I would say that is quite a challenge to do on windows (at least for me, more used to do programming on unix), but should be doable with good environment, so good luck on that. Maybe its worth to search for prebuilt libraries for windows.Dmitrii Z.
Thanks. I can try to build OpenCV (I've tried before and failed) - using this recent guide: learnopencv.com/install-opencv3-on-windows I don't know how to include a custom ffmpeg library, options, let alone how to get openx264 in there. This seems like a major operation moving away from standard opencv with only a single encoder supported. It seems it would be much easier to use a separate library for encoding, such as avcodec or openh264 directly.Yost777

1 Answers

11
votes

To answer my own question - thank you for the previous suggestions though - I've managed to create and write frames to H264 video now, without any recompiling needed.

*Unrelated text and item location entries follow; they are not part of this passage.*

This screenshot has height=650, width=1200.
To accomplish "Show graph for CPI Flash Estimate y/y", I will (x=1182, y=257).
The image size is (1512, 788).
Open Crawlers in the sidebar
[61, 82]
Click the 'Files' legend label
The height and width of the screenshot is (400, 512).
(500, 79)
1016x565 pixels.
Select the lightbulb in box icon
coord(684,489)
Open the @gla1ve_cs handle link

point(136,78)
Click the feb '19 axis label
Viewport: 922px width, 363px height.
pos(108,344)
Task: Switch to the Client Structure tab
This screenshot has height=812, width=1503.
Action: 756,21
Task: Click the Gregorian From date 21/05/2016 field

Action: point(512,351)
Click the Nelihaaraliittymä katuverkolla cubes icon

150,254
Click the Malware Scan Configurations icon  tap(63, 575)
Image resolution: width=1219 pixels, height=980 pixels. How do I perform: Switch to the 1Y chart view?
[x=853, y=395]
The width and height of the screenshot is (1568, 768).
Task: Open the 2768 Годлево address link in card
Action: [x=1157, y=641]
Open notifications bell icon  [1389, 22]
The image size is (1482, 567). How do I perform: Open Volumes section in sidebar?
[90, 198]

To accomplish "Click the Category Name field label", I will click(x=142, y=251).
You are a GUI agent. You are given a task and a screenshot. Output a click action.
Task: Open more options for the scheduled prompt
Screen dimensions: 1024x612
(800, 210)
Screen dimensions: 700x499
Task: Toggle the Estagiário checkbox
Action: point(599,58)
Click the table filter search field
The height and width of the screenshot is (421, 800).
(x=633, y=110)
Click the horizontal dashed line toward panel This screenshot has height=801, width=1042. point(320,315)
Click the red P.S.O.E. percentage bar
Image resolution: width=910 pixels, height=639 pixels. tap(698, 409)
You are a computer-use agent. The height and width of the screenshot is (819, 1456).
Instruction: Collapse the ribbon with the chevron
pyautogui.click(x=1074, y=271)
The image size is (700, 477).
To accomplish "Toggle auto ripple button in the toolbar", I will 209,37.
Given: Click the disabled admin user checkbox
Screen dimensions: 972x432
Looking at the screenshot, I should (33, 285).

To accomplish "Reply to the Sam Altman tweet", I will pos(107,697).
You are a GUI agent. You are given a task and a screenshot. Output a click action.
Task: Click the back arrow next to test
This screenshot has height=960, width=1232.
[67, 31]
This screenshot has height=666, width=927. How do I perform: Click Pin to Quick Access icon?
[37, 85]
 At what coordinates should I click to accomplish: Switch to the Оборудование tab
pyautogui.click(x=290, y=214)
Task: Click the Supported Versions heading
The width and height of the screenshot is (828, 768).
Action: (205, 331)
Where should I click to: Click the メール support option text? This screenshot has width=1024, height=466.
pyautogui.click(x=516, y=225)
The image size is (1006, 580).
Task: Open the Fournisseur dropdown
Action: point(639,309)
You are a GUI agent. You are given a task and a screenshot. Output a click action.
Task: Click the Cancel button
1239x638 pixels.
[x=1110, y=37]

This is what I've used:

  • Using OpenCV version 3.4.1
  • In the same folder as the exe: opencv_ffmpeg341_64.dll (provided with OpenCV)
  • In the same folder: openh264-1.7.0-win64.dll (available from: https://github.com/cisco/openh264/releases)
  • Use OpenCV VideoWriter class, omitting a specific encoding API
  • Container: MP4
  • Codec fourcc string: "H264"

I formatted my machine (Windows 10 64bit) so I can't exclude any issues with potential codec-clashing - also I have not fully tested for other combinations. As this appears to be such a common problem (with many misconceptions) I hope this is useful.